-- Source information follows --

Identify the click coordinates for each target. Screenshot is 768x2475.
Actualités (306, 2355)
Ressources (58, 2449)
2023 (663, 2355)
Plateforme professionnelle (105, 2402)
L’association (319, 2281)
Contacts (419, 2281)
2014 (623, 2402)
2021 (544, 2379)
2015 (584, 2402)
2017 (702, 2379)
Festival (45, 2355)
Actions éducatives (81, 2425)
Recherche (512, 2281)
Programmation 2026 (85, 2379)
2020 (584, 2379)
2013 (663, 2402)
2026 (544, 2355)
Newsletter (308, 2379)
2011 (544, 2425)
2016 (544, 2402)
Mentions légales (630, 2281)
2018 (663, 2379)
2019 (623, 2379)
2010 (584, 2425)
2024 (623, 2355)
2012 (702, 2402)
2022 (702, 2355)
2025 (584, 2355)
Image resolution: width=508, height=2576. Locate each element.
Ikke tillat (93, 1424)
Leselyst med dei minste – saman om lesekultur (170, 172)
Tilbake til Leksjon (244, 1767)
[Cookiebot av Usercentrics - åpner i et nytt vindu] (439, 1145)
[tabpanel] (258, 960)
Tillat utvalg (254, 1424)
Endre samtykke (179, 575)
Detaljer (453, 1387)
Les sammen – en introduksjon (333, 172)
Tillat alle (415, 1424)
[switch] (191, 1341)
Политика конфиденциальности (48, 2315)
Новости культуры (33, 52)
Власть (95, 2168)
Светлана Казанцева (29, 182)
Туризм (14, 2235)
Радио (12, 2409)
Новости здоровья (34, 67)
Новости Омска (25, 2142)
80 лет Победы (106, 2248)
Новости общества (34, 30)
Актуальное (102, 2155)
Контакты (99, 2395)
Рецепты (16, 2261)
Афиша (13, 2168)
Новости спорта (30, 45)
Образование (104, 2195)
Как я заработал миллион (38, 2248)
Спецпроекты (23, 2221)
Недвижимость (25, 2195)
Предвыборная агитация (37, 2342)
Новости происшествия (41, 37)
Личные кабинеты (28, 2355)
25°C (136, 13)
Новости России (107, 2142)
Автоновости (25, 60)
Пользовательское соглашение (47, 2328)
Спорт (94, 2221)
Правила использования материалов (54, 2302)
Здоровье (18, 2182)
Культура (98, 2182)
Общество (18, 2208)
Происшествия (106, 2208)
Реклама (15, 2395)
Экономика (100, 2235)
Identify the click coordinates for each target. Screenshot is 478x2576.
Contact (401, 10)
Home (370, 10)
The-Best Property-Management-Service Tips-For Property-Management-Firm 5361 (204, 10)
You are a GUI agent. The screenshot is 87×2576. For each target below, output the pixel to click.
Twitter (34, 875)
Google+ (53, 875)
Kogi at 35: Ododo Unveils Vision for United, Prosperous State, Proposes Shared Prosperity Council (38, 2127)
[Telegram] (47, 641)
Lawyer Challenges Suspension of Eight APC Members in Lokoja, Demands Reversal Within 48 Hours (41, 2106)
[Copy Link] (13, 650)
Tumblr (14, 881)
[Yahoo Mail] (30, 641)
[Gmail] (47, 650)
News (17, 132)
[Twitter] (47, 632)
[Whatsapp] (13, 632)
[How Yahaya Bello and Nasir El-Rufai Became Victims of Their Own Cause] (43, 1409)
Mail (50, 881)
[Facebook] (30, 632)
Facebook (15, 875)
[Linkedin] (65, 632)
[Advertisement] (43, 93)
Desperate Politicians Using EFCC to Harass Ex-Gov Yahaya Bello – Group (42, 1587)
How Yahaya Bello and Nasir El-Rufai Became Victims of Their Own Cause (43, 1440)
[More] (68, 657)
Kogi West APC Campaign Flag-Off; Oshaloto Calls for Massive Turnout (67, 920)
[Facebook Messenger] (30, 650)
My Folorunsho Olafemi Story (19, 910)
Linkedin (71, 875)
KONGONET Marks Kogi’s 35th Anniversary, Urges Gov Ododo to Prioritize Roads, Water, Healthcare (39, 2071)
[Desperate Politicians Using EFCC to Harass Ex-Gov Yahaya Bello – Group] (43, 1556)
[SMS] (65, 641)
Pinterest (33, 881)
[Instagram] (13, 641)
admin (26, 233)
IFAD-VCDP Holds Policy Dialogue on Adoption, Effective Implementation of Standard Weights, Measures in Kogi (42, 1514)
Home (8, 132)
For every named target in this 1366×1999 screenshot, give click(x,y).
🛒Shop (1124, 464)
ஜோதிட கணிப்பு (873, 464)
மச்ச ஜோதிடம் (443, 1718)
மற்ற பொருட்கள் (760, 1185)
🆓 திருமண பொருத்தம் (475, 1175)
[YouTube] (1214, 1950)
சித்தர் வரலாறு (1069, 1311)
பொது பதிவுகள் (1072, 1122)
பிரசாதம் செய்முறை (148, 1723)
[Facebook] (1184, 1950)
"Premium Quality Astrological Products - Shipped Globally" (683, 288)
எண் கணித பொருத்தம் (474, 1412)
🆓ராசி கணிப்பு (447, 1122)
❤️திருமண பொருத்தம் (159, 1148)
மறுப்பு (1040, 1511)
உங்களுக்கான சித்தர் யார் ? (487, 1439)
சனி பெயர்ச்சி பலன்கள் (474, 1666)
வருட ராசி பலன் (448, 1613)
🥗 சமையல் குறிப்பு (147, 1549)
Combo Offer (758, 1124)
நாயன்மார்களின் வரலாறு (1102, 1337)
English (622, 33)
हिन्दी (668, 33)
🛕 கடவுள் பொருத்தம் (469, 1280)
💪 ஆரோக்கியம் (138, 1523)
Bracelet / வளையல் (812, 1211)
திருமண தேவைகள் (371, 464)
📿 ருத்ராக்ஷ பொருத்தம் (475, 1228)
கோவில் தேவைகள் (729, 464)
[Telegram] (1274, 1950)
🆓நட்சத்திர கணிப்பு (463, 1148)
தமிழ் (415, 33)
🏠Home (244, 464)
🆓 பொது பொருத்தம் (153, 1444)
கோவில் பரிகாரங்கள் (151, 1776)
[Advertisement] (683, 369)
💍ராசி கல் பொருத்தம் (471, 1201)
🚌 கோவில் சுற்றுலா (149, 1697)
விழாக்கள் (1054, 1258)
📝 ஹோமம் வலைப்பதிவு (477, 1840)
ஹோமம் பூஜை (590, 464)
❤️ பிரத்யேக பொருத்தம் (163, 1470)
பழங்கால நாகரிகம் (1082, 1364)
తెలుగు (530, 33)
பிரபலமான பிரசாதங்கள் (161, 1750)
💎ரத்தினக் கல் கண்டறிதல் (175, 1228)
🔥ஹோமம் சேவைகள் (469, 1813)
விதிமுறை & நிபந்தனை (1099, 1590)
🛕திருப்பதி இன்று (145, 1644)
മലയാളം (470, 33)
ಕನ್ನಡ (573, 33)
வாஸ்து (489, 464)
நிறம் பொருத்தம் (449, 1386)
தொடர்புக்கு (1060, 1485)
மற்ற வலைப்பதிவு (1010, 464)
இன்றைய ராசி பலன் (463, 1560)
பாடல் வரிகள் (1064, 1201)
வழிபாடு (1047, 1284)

-- Source information concluded --

What to produce:
Starting at the line that has "Actions éducatives (81, 2425)" and ending at the line that has "2025 (584, 2355)", please write out the lines above exactly, leaving out all others.

Result of this exercise:
Actions éducatives (81, 2425)
Recherche (512, 2281)
Programmation 2026 (85, 2379)
2020 (584, 2379)
2013 (663, 2402)
2026 (544, 2355)
Newsletter (308, 2379)
2011 (544, 2425)
2016 (544, 2402)
Mentions légales (630, 2281)
2018 (663, 2379)
2019 (623, 2379)
2010 (584, 2425)
2024 (623, 2355)
2012 (702, 2402)
2022 (702, 2355)
2025 (584, 2355)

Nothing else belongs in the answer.